Cells were re-seeded into 96-well plates at a density of 10,000 cells per well after transfection or infection for 12 h. Cell viability was measured every 24 h by adding 10% CCK-8 (DOJINDO, Tokyo, Japan) and incubating at 37 °C for 3 h. The optical density was read at 450 nm using a microplate spectrophotometer. Each experiment was performed in triplicate.

Statistical Analysis

Statistical analyses were performed using the SPSS 17.0 statistical software program (17.0; IBM, Chicago, IL, USA). For the human studies, the Kruskal-Wallis test was used to assess the difference in expression of miR-21 in disc specimens from different herniation types, and an independent t-test was used to assess the difference between specimens from different genders.

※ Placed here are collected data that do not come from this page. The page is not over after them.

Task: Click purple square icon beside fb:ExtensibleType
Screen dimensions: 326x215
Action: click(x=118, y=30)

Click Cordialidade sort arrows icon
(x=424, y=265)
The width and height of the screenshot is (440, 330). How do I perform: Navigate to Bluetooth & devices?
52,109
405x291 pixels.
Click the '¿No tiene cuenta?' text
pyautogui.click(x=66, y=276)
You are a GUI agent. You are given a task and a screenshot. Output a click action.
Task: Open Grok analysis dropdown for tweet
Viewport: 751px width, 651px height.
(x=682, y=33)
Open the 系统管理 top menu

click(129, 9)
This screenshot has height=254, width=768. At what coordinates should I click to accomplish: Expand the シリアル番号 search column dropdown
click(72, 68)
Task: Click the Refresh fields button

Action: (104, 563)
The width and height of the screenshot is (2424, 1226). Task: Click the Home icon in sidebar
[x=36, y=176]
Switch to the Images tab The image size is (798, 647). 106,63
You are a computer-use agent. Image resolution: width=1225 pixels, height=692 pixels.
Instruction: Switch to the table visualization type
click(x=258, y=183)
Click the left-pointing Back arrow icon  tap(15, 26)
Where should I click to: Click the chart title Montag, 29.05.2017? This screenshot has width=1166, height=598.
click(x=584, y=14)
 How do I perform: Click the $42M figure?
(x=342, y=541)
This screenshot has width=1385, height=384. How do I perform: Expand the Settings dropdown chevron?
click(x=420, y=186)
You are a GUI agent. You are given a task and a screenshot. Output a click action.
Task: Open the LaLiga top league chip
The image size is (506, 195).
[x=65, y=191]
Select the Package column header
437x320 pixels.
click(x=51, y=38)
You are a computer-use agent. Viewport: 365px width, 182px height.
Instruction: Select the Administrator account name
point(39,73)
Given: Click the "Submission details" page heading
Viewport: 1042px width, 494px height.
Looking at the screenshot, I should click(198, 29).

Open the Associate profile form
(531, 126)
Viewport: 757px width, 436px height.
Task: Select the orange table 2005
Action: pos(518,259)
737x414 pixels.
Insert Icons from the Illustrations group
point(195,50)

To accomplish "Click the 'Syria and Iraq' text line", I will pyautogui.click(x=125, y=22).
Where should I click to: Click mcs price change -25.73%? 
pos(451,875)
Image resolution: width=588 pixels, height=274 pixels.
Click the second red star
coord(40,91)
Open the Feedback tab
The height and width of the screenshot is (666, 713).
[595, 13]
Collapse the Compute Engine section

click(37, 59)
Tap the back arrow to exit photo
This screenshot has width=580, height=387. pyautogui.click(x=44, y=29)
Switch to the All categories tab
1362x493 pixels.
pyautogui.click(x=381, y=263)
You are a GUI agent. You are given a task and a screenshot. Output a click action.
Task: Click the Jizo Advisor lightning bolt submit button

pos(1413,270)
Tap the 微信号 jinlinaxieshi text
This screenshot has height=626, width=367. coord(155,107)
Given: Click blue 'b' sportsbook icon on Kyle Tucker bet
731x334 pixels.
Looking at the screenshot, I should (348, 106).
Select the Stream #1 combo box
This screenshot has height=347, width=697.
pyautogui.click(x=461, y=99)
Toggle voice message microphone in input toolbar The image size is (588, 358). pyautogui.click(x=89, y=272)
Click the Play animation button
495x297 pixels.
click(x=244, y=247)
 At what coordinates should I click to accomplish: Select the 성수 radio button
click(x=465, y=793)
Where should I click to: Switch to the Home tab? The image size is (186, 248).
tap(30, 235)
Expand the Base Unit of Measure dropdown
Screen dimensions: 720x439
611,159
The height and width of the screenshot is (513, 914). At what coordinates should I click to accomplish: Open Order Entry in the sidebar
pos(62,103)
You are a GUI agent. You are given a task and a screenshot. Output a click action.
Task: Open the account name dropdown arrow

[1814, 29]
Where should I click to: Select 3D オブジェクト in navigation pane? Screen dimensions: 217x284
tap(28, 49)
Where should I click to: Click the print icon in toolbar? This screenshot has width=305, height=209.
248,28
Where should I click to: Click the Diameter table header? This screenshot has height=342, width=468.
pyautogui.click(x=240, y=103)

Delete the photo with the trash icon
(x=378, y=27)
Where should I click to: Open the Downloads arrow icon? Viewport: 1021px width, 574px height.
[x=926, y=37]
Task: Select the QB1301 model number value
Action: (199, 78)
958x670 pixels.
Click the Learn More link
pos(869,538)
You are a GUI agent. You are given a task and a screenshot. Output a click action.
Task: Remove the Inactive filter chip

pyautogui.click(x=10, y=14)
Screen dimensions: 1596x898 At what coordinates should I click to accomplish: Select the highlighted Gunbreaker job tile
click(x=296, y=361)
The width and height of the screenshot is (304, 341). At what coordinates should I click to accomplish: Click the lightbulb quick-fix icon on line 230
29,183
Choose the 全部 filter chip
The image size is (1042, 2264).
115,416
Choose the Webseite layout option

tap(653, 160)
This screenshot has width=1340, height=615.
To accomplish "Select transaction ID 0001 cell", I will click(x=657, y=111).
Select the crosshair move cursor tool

The correlation between the expression of miR-21 and the age and BMI of the patients was determined by Pearson’s test. The difference between the expression of miR-21 and the duration of the symptoms was determined by Spearman’s test. The data were expressed as the mean ± SD. Western blot results were normalized using GAPDH. Independent experiments were performed twice. Statistical analysis was performed using Student’s t-test. p values less than 0.05 were considered statistically significant.

Conclusions

Our data suggests that miR-21 is overexpressed in human degenerative NP tissues and that its level is positively associated with disc degeneration grade. In addition, miR-21 overexpression increased NP cell proliferation by targeting PTEN, which derepressed Akt signaling. These results have shed new light on the role of miR-21 in the pathogenesis of IDD, and identified novel therapeutic targets for inhibiting abnormal NP cell proliferation in IDD.